_Instructions for the task_: Could you repeat the lines below word for word, starting with the line that contains "You are a GUI" and stopping at the end of the items?

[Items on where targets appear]
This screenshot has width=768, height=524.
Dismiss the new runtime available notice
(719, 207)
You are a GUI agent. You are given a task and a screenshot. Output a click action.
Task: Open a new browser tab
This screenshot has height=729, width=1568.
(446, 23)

_Response to this exercise_:
You are a GUI agent. You are given a task and a screenshot. Output a click action.
Task: Open a new browser tab
This screenshot has height=729, width=1568.
(446, 23)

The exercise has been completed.